### [WHAT YOU WILL DO]
The records that follow are to be repeated exactly, with no pictures carried over.

### [RECORDS SUPPLIED]
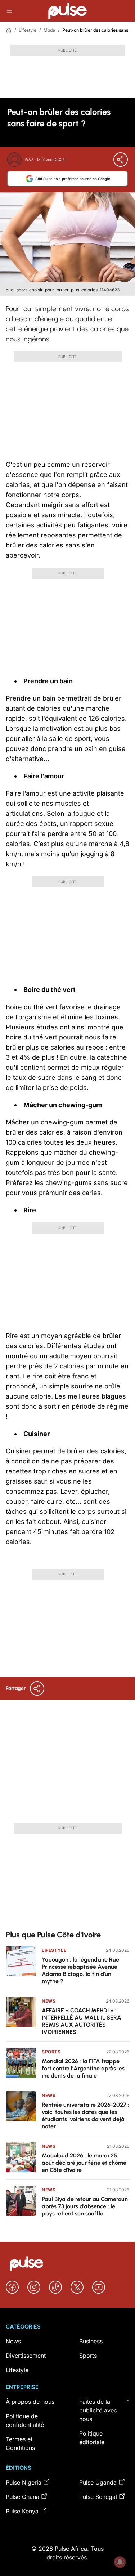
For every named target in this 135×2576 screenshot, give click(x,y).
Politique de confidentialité (25, 2420)
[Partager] (120, 159)
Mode (49, 30)
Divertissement (26, 2355)
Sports (51, 2051)
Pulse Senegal (98, 2496)
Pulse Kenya (22, 2511)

### [RESPONSE FOR THIS EXERCISE]
For every named target in this 135×2576 screenshot, give click(x,y).
Politique de confidentialité (25, 2420)
[Partager] (120, 159)
Mode (49, 30)
Divertissement (26, 2355)
Sports (51, 2051)
Pulse Senegal (98, 2496)
Pulse Kenya (22, 2511)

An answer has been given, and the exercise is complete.